● **GIVEN INFORMATION**:
##############################

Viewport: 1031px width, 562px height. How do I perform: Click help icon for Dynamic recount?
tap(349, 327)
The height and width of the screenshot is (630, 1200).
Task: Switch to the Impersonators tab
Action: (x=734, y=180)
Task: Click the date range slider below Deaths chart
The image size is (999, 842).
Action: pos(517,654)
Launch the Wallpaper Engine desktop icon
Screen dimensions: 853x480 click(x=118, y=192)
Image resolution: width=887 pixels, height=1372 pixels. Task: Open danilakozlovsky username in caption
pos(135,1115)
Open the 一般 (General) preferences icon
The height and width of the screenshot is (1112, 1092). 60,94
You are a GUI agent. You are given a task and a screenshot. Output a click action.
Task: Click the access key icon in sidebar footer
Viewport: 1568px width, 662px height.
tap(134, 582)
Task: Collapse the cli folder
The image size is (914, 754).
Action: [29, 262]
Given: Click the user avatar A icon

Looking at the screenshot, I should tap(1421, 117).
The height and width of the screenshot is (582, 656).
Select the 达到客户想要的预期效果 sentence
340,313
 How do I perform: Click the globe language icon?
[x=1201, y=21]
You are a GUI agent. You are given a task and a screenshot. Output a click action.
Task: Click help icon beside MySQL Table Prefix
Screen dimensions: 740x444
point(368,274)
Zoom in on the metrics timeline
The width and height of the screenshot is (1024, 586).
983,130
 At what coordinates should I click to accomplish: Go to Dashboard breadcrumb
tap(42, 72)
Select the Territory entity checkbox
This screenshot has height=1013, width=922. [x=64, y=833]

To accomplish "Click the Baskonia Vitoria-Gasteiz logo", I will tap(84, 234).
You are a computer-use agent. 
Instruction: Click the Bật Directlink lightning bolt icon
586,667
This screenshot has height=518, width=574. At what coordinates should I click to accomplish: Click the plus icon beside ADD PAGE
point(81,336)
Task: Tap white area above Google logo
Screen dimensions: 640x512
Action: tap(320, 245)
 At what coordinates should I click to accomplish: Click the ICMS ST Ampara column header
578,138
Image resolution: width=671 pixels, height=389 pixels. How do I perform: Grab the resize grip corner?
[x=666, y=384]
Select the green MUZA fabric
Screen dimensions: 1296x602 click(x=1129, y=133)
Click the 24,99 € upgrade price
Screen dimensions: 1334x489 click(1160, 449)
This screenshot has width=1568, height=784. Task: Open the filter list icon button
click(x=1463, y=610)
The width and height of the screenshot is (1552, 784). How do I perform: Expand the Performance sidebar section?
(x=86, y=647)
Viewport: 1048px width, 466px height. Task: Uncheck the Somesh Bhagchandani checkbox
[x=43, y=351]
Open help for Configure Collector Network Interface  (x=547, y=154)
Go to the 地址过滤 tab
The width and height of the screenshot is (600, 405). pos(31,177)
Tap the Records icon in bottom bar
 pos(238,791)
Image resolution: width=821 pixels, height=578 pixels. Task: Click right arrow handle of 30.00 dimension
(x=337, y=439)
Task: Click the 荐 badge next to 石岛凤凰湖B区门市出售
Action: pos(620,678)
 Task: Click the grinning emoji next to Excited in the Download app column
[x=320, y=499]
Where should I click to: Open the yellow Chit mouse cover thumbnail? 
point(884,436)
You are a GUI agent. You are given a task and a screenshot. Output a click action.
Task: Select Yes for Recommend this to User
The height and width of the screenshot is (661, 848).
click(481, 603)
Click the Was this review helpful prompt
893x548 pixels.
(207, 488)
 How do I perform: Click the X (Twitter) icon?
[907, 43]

##############################

Recast the lines of the records above as a numbered list, starting at the line containing "Viewport: 1048px width, 466px" and ending at the line containing "Action: pos(620,678)", and leave out any blank lines.

1. Viewport: 1048px width, 466px height. Task: Uncheck the Somesh Bhagchandani checkbox
2. [x=43, y=351]
3. Open help for Configure Collector Network Interface  (x=547, y=154)
4. Go to the 地址过滤 tab
5. The width and height of the screenshot is (600, 405). pos(31,177)
6. Tap the Records icon in bottom bar
7.  pos(238,791)
8. Image resolution: width=821 pixels, height=578 pixels. Task: Click right arrow handle of 30.00 dimension
9. (x=337, y=439)
10. Task: Click the 荐 badge next to 石岛凤凰湖B区门市出售
11. Action: pos(620,678)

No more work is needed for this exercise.